While working with Disney, Travers also butts heads with composers the Sherman brothers (Jason Schwartzman and BJ Novak), screenwriter Don DaGradi (Bradley Whitford) and salt of the earth limo driver, Ralph (Paul Giamatti). Of course all of her objections to their tinkering with her source novels are less about her hatred of cartoons and Disney’s artificial world of wonder, and more about the guilt she feels over her father’s death when she was a child.
The story’s great, the direction is tight and the 60s era looks amazing, but it’s the performances that make Saving Mr Banks so immensely watchable. Are there any more likeable actors than Tom Hanks and Emma Thompson? Even at his smarmiest and most ingenuine, Hanks makes Disney charismatic and impossible not to like. Even at her most shrill, stubborn and deliberately obtuse, Thompson makes sure we understand what made Travers this way and that we know there’s goodness underneath.
BJ Novak, probably most well known as the douchey Ryan on the American version of The Office, shows he can hold his own when it comes to dramatic acting. Giamatti takes a total cliché and turns it into a real character. And if there’s anyone in the running to take the mantle of most likeable everyman from Tank Hanks in years to come, it’s Jason Schwartzman.
Saving Mr Banks has copped a bit of criticism for the rose coloured glasses view it has of Walt Disney, and the liberties it takes with Travers’ reaction to and opinion of Mary Poppins the movie. I’m sure Walt wasn’t nearly as nice as the movie makes him seem.

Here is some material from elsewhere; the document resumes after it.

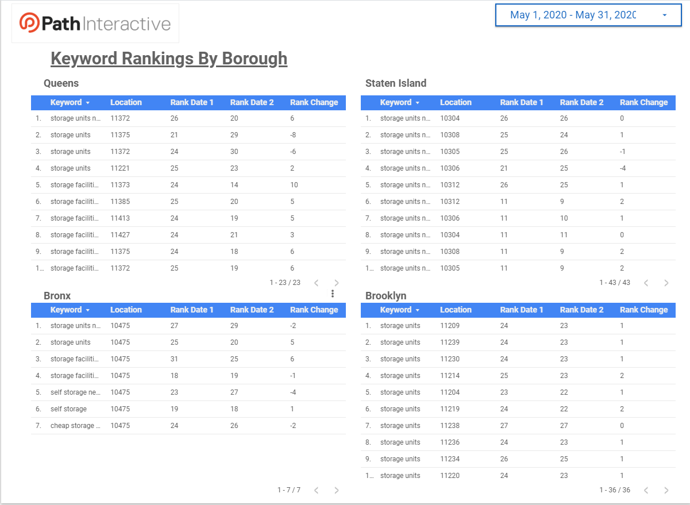690x505 pixels.
Task: Go to next page in Queens table
Action: coord(337,283)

Or as Meryl Streep so eloquently put it recently, “the real-life Walt Disney was an anti-Semitic, woman-dismissing shit”. And I believe the claims that Travers hated the movie his studio made. But when a movie is as entertaining, enjoyable and heart warming (possibly the first time I’ve ever used that phrase without sarcasm) as Saving Mr Banks, I don’t care about the odd massaging of the truth here and there.
Sure, by claiming to be a true story, the film makers have a responsibility to stay within a certain distance of the truth. But more importantly, they have a responsibility to make an entertaining, compelling movie. To think any ‘true story’ is the absolute truth is a little naive.

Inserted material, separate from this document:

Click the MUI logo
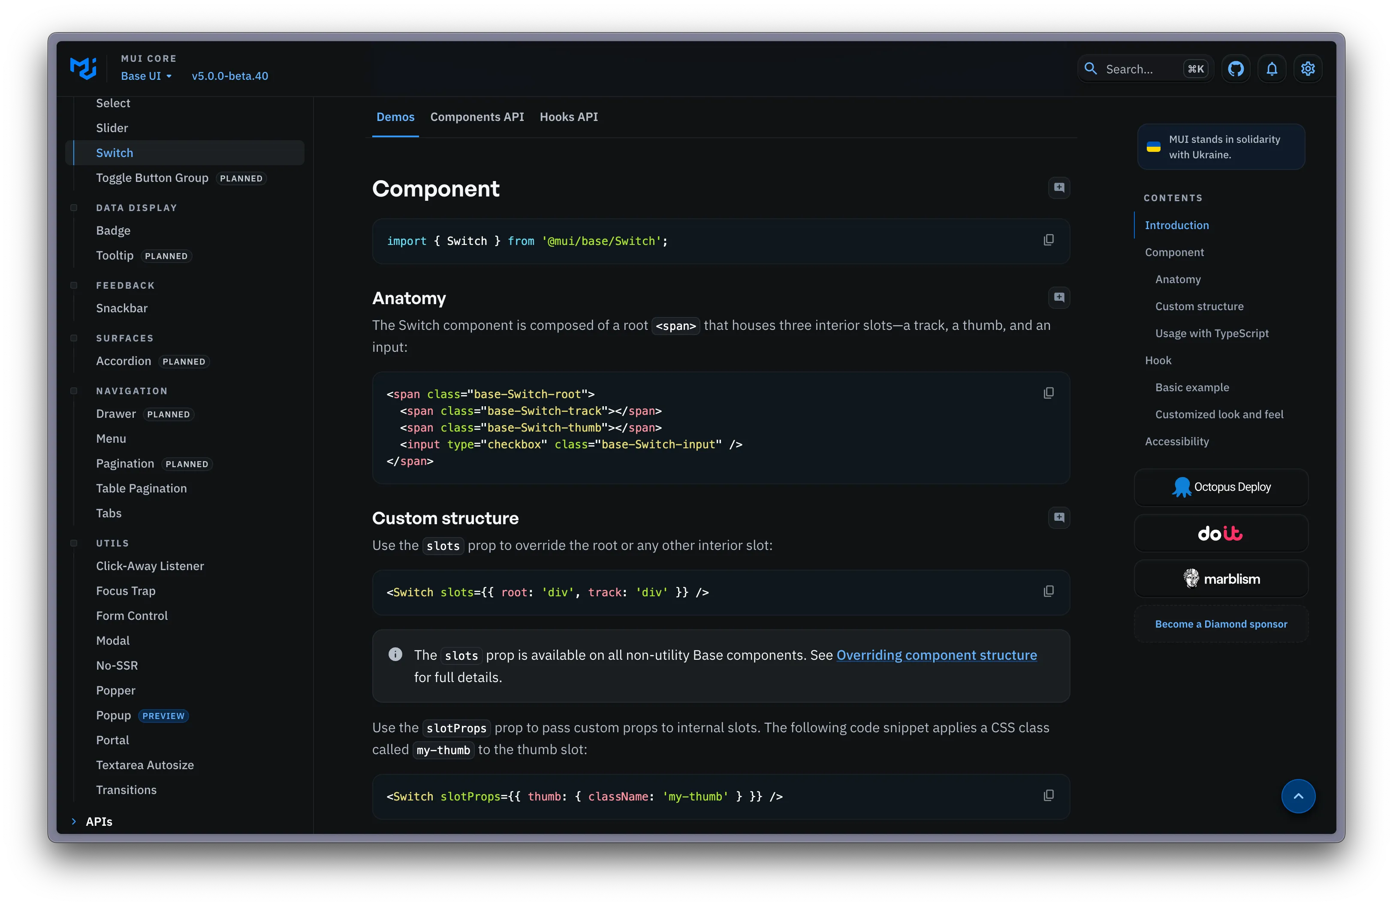[83, 68]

And while I can easily turn a blind eye to those concerns, I think it was inevitable that, as an Australian, I’d have an issue with the accents in the flash back sequences. Farrell’s is a little all over the shop, but that’s fine, he’s supposed to have come to Australia via England and Ireland, and I could hear little bits of all three dialects. But Ruth Wilson as Travers’ mother makes me wonder if people not from this side of the world even realise there’s a difference between Australia and New Zealand. She only gets half a dozen lines of dialogue, but all of them sound like a half assed, cartoonish hybrid of the most obvious Aussie and Kiwi affectations.
The biggest surprise for me in Saving Mr Banks was the location of PL Travers’ tumultuous early years. Allora, her busted ass, middle of nowhere childhood town, is only half an hour from Toowooomba, the slightly bigger busted ass, middle of nowhere town I grew up in, and I had no idea she had once lived there. For a region that’s biggest claims to fame are Olympic runner Cathy Freeman and a handful of Rugby League players, I can’t believe the Travers connection isn’t exploited to the point that her origins would be common knowledge ‘round them parts.
You’ll see every moment of character and plot development coming a mile away. The plot is equal parts schmaltz, cheese and over sentimentality. The performances are broad and you can clearly see the strings being pulled on every emotion the movie wants the audience to feel at every moment. But all of that is OK. When a movie does all of that, but does it deliberately and expertly, it’s just as impressive, entertaining and effective as the twistiest mind bender, the subtlest art house darling and the grittiest, heart breakingest drama. And Saving Mr Banks is the most deliberately and expertly made, oversentimental, schmaltzy cheese I’ve seen in a long, long time.